PROBLEM TO WORK ON.
Write out exactly, and only, the lines below from the line with "For every named target in this 281×2576" through the line with "科学 (65, 2005)"; pictures do not belong in the copy.

START DATA RECORDS

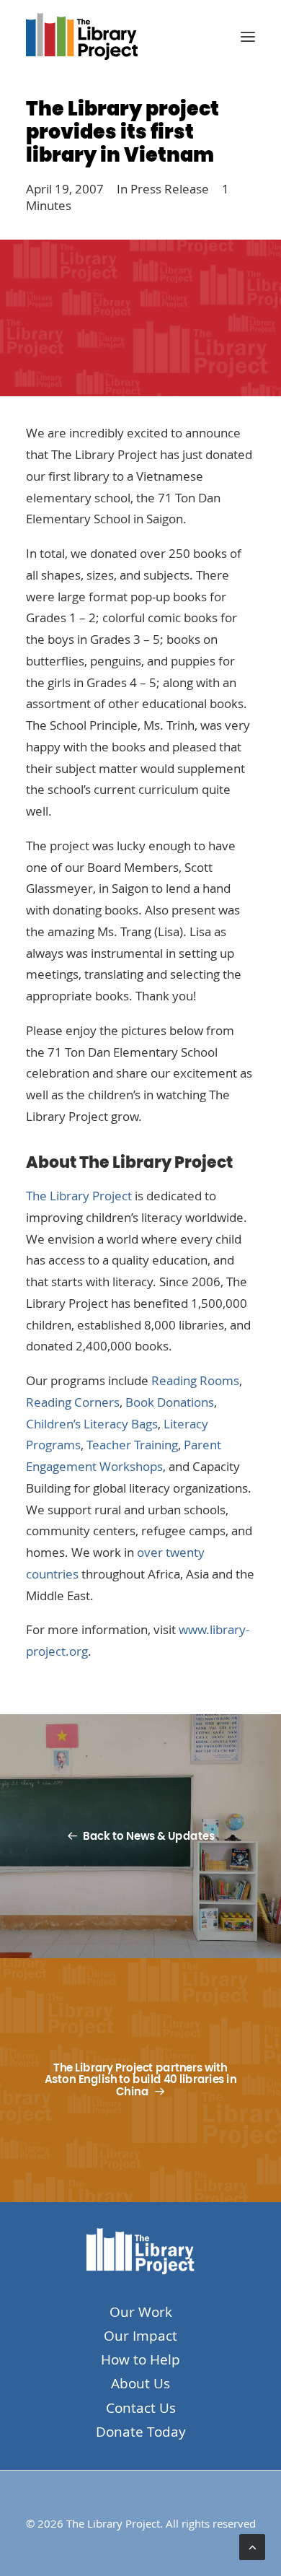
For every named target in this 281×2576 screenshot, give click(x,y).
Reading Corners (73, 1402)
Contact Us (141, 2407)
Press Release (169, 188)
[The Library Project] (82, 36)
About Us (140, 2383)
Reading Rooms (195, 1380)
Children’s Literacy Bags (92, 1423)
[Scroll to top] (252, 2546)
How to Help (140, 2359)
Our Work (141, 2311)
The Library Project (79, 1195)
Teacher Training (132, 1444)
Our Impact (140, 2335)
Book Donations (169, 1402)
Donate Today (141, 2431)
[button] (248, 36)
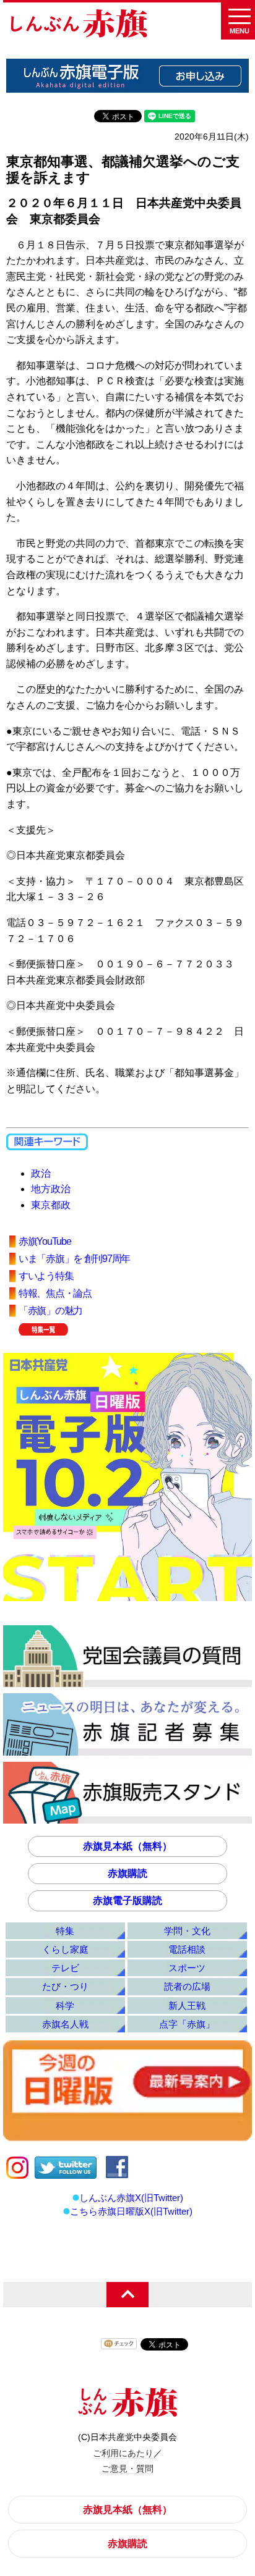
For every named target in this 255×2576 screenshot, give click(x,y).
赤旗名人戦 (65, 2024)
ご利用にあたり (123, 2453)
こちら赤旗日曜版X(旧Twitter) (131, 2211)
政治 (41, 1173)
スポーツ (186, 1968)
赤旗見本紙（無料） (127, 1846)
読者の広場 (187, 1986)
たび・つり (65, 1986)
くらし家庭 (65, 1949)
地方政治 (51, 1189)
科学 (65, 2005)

END DATA RECORDS
START DATA RECORDS

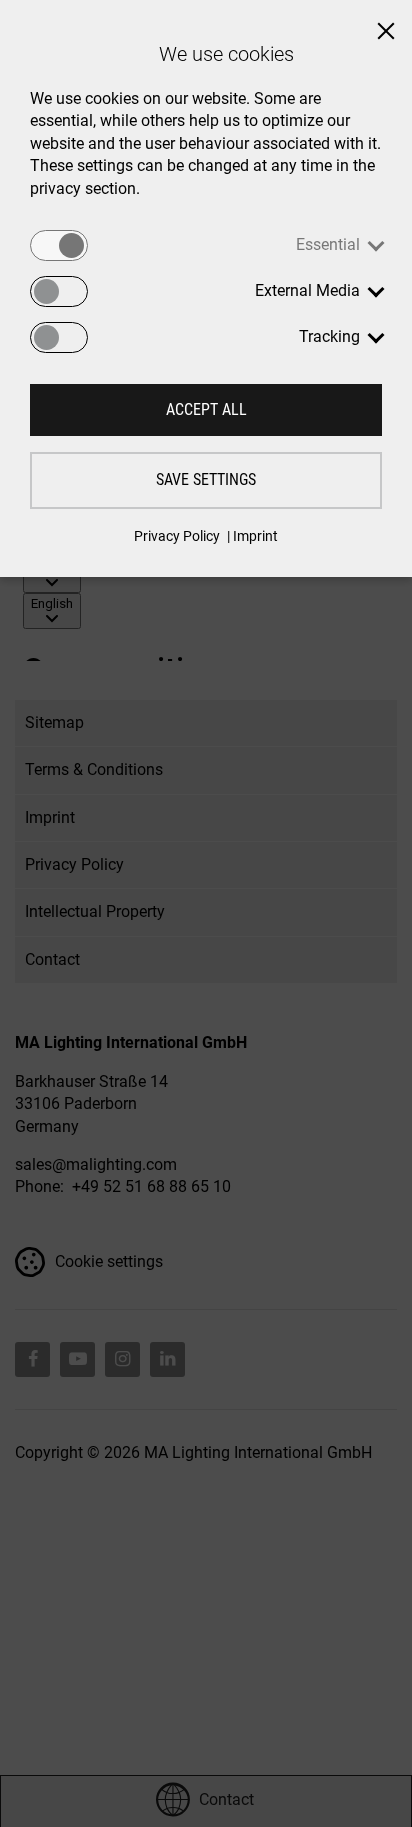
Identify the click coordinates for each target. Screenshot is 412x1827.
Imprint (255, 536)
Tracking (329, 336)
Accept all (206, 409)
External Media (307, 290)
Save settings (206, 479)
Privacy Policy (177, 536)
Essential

END DATA RECORDS

ANSWER SPACE.
For every named target in this 281×2576 screenshot, give click(x,y).
Reading Corners (73, 1402)
Contact Us (141, 2407)
Press Release (169, 188)
[The Library Project] (82, 36)
About Us (140, 2383)
Reading Rooms (195, 1380)
Children’s Literacy Bags (92, 1423)
[Scroll to top] (252, 2546)
How to Help (140, 2359)
Our Work (141, 2311)
The Library Project (79, 1195)
Teacher Training (132, 1444)
Our Impact (140, 2335)
Book Donations (169, 1402)
Donate Today (141, 2431)
[button] (248, 36)
For every named target in this 255×2576 screenshot, give click(x,y).
赤旗名人戦 (65, 2024)
ご利用にあたり (123, 2453)
こちら赤旗日曜版X(旧Twitter) (131, 2211)
政治 (41, 1173)
スポーツ (186, 1968)
赤旗見本紙（無料） (127, 1846)
読者の広場 (187, 1986)
たび・つり (65, 1986)
くらし家庭 (65, 1949)
地方政治 (51, 1189)
科学 (65, 2005)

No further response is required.